- **Task goal**
Filter the data below, keeping only lines that contain "Energy".

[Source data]
▼

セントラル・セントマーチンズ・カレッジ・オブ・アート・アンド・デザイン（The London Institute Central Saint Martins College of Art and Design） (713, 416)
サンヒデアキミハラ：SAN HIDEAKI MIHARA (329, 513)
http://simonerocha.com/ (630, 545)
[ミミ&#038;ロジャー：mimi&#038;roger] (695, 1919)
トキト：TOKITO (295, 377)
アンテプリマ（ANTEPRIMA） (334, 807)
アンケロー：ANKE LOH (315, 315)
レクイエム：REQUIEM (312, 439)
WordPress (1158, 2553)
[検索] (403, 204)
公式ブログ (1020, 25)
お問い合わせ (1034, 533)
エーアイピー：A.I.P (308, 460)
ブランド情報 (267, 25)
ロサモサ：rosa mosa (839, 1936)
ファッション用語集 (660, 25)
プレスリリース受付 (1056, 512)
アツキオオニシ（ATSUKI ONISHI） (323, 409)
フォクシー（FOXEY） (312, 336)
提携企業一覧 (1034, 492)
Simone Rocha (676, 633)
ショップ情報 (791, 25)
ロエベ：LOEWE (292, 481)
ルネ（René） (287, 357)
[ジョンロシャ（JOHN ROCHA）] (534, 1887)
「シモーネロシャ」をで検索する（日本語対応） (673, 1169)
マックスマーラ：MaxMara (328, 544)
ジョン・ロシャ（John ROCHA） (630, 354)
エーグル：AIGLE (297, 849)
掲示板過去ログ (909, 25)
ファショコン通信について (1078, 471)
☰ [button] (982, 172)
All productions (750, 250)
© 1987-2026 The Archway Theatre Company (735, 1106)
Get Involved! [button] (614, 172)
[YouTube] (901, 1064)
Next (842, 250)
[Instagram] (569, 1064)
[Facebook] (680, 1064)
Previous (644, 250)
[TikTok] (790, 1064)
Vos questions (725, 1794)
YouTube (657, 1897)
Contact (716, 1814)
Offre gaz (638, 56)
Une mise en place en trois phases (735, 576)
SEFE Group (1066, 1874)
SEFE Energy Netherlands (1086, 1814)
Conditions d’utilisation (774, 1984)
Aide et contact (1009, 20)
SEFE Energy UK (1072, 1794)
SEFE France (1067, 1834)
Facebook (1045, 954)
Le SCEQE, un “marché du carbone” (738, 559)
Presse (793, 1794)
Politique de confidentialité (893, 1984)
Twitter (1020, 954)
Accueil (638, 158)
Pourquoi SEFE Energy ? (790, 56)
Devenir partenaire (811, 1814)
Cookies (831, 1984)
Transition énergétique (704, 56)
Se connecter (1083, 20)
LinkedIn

▲

- **Task response**
SEFE Energy Netherlands (1086, 1814)
SEFE Energy UK (1072, 1794)
Pourquoi SEFE Energy ? (790, 56)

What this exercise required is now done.